Racism has not ended in the world, it is still there and should still be fought. It still needs a universal struggle as an affirmation of our common humanity. Out of our experience with the likes of Smith must be born a society of which all humanity will be proud.

We are not being cruel or insensitive by talking negatively about Smith, a dead man. It would actually be immoral for us to keep quiet at the death of a racist tyrant who sought to reduce an entire people into a status worse than that of beasts of the forest.

The thousands of graves strewn across Southern Africa which are the result of a tyranny of racism, the destructive trail of racist tyranny against humanity - all these are like a haunting question that floats in the wind: why did the powerful West that is today so intolerant of Mugabe allow these to happen under Smith?

As we dream and work for the regeneration of our continent, we should remain conscious that our renaissance can only succeed as part of the development of a new and equitable world order, a world without double standards and in which the formally marginalised take their rightful place, makers of history rather than the possessions of others. We should teach our children that they are not one iota inferior to others.

Our challenge is to steer the continent through the tide of history. Our people are capable of deciding upon their own future form of government and discovering and themselves dealing with any dangers that might arise.
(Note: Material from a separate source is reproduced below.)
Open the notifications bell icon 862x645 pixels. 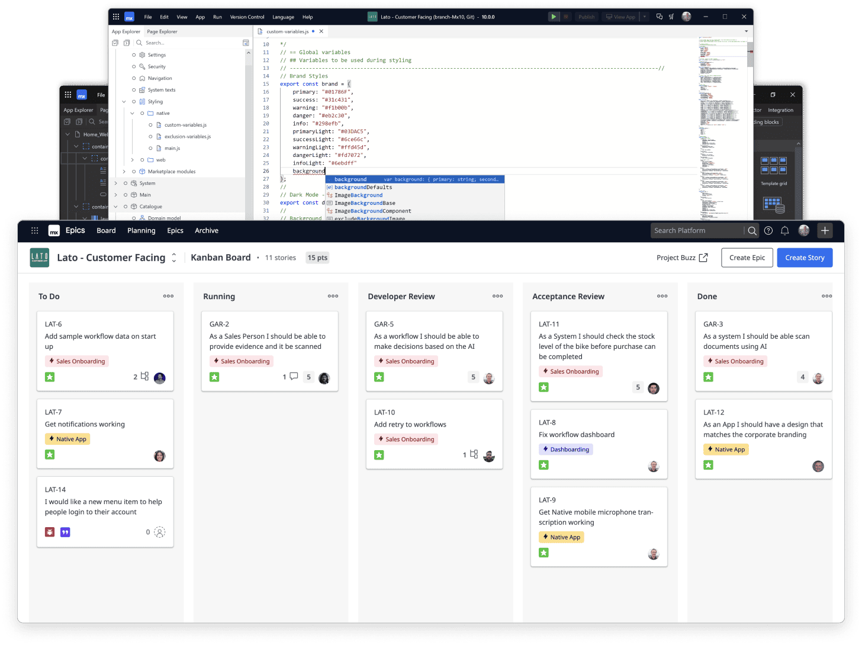pyautogui.click(x=784, y=231)
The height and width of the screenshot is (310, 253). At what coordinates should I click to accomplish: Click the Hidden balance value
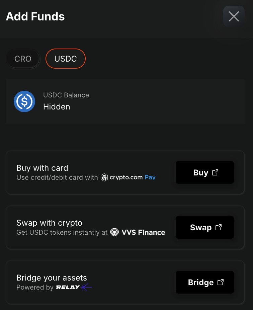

We need to exert ourselves that much more, and break out of the vicious cycle of dependence imposed on us by the financially powerful; those in command of immense market power and those who dare to fashion the world in their own image.

Our continent, more than any other continent has had to contend with the consequences of conquest in a denial of its own role in history, including the denial that its people had the capacity to bring about change and progress.

It would be a cruel irony of history if Africa's actions to regenerate the continent where to unleash a new scramble for Africa which, like that of the nineteenth century, plundered the continent's wealth and left it once more the poorer. Can we continue to tolerate ourselves being shown as people locked in time?

Our people yearn and deserve to redeem their glory, to reassert their centuries-old contribution to economics, politics, culture and the arts; and once more to be pioneers in the main fields of human endeavour.

But let's not forget that for as long as the majority of our people on the continent feel oppressed, are not allowed democratic participation in decision-making processes, and cannot elect their own leaders in free and fair elections, we will not make much progress and we will open a fissure which those who once colonised us will quickly fill.

These are the issues Smith's death should remind us to deeply meditate over.